Nooruddin Turabi, a former Taliban justice minister and co-founder of the Taliban, says executions and amputations will be resumed. According to him, such punishment may not be carried out in public.

Mullah Nooruddin Turabi made the remarks in an interview with the Associated Press on Thursday, September 23, adding that he doesn’t accept public criticism of the Taliban’s public executions in the past, which frequently took place at Kabul Stadium. He also warned the international community against interfering in the affairs of Afghanistan’s new rulers.

“Everyone criticized us for executing people in the stadium, but we never said anything about their own penal codes,” Turabi told the Associated Press. “No one will tell us what our laws should be like.

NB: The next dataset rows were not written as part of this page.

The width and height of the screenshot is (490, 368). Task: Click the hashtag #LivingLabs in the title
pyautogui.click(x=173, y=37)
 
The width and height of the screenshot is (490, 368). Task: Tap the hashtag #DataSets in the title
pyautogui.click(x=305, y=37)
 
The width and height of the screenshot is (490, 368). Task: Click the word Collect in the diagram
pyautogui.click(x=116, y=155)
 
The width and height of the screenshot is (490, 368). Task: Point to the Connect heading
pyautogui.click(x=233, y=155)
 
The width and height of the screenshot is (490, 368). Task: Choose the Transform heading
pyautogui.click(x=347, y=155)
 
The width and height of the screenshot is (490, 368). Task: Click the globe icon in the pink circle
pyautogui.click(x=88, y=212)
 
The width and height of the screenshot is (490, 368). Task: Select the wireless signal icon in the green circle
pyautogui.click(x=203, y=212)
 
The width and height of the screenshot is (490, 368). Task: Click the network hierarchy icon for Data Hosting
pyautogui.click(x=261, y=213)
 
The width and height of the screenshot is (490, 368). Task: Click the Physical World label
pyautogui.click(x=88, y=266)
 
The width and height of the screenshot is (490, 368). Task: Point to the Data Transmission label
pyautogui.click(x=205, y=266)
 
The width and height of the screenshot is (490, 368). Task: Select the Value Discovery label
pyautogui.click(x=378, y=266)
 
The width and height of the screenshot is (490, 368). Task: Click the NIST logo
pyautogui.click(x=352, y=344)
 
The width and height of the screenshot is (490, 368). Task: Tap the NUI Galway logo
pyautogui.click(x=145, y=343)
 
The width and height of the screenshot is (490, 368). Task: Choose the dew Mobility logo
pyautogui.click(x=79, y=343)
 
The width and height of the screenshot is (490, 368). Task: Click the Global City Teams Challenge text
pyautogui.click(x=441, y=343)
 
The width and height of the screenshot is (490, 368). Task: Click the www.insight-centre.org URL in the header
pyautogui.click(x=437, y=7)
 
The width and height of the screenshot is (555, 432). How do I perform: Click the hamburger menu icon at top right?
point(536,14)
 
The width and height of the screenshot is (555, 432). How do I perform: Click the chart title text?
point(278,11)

We follow Islam and make our laws based on the Qur’an.”

The international community has not yet recognized the Taliban as the legitimate rulers of Afghanistan. The British Foreign Secretary Dominic Raab had said that his government doesn’t recognize the Taliban government in the near future, adding that dialogues should continue with the Taliban to examine their intentions. Mr. Raab also expressed that in dealing with the Taliban, recognition of their rule was not involved. According to him, the Taliban will be judged on their words and deeds. In the meantime, the US State Department has also said that it is not yet the time for the Taliban government to be recognized.

Meanwhile, Zabihullah Mujahid, spokesman for the Taliban and Deputy Minister of Information and Culture, has called on the world to recognize the Taliban government. Mr. Mujahid has recently said that the new cabinet, once recognized by the international community, will pave the way for an investigation into allegations of human rights abuses. “If we are not recognized and they continue to criticize us, it is zero-sum approach,” Mujahid said. “It would be better if the international community treats us properly and recognizes our current government. Then they can legally share any concerns they have, and we will address their concerns.”

In recent days, however, in Kabul and some provinces, Taliban fighters have resumed the punishments commonly used by them in the past. The punishment includes publicly blackening the faces of the defendants without a court order. Last week, images were posted on social media showing a person accused of robbery with a blackened face exposed to the public.

Nooruddin Turabi has said that this time judges, including women, will hear cases, but that the fundamentals of the Afghan laws will be the Qur’an. He added that previous Taliban punishments would be revived. “Amputation of arms and/or legs is essential for security,” the Taliban official stressed. According to Turabi, the cabinet is considering whether the punishments should be carried out publicly or not. “We are looking for a solution.”

Turabi lost a leg and an eye in a battle against former Soviet forces in the 1980s. He is now in charge of the prisoners in the new Taliban government. According to him, the Taliban are now allowing people to use television, mobile phones, pictures, and videos because people need to use these things. He stressed that the Taliban see the media as a way to spread their message. “We now understand that instead of hundreds, we can reach millions of people,” he added.

He said that if the punishments are made public, people might be allowed to film and photograph the scenes to increase the deterrent effects.

Human rights defenders have not yet responded to Nooruddin Turabi’s remarks. In the late 1990s, however, the international community had condemned the Taliban’s brutal executions, which were often took place publicly at Kabul’s sports stadium or at the Eidgah Mosque.